--- BEGIN ---

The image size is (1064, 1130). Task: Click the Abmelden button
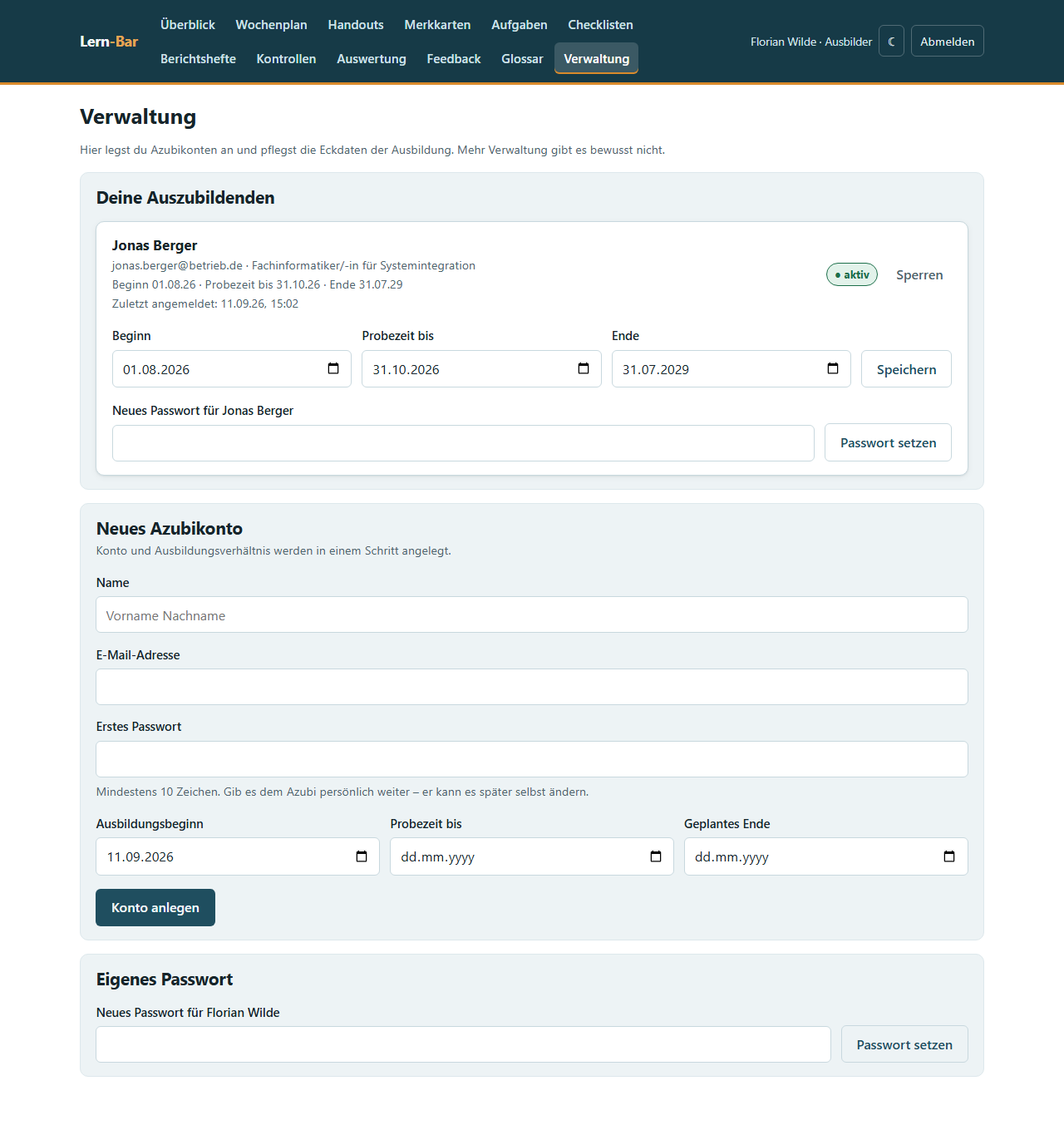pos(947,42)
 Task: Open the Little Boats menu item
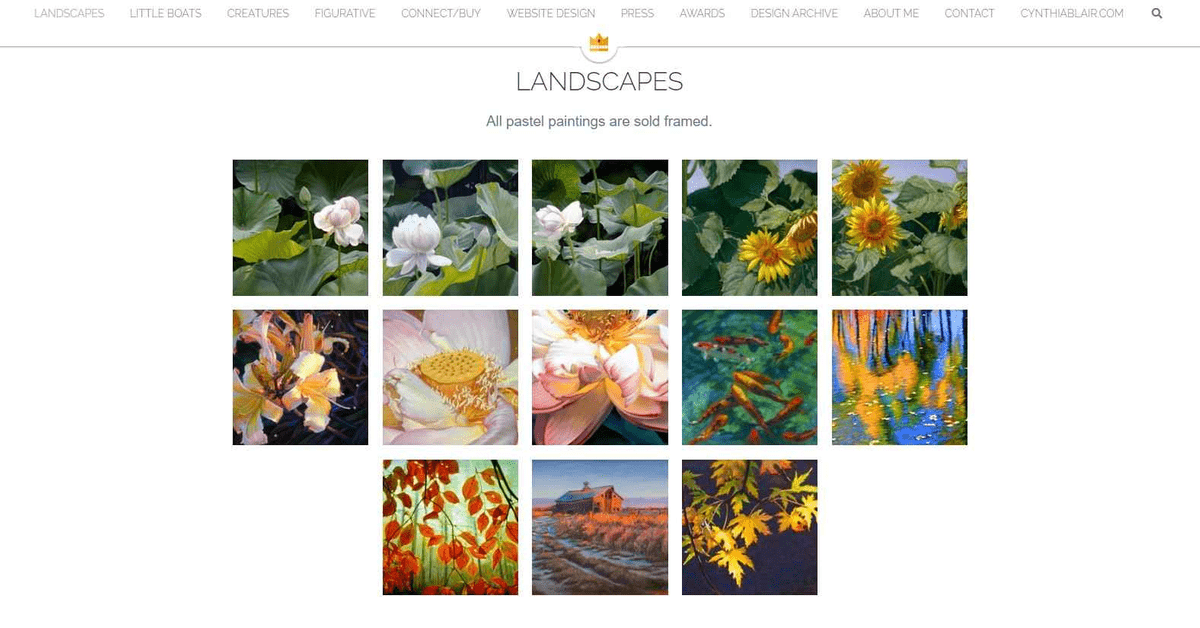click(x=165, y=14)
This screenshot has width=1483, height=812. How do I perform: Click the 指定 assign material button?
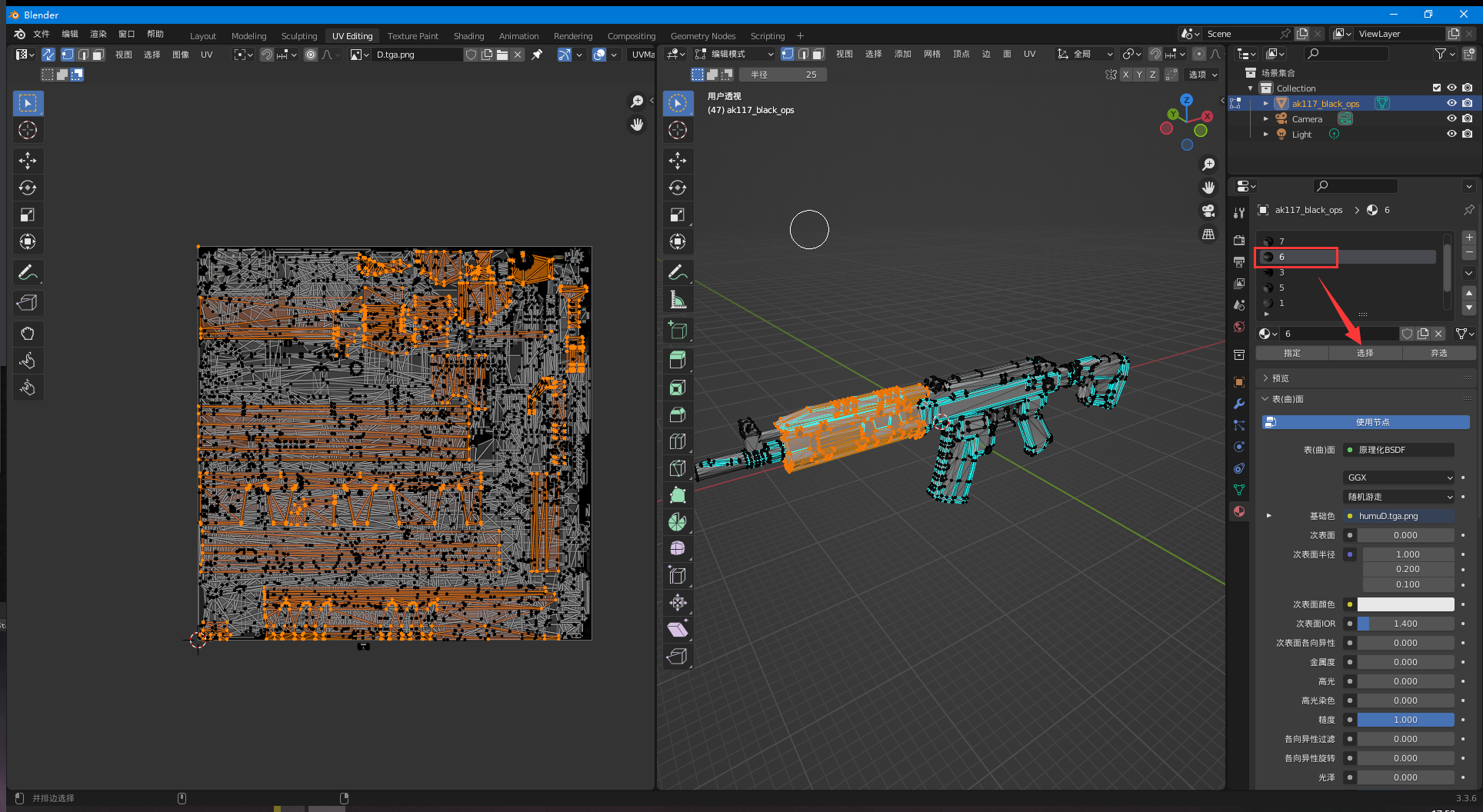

--- END ---

* _Exercise goal_
List every line of the records that contains the word "button", copying each line in full.

* _Output_
The image size is (1064, 1130). Task: Click the Abmelden button
This screenshot has width=1483, height=812. How do I perform: Click the 指定 assign material button?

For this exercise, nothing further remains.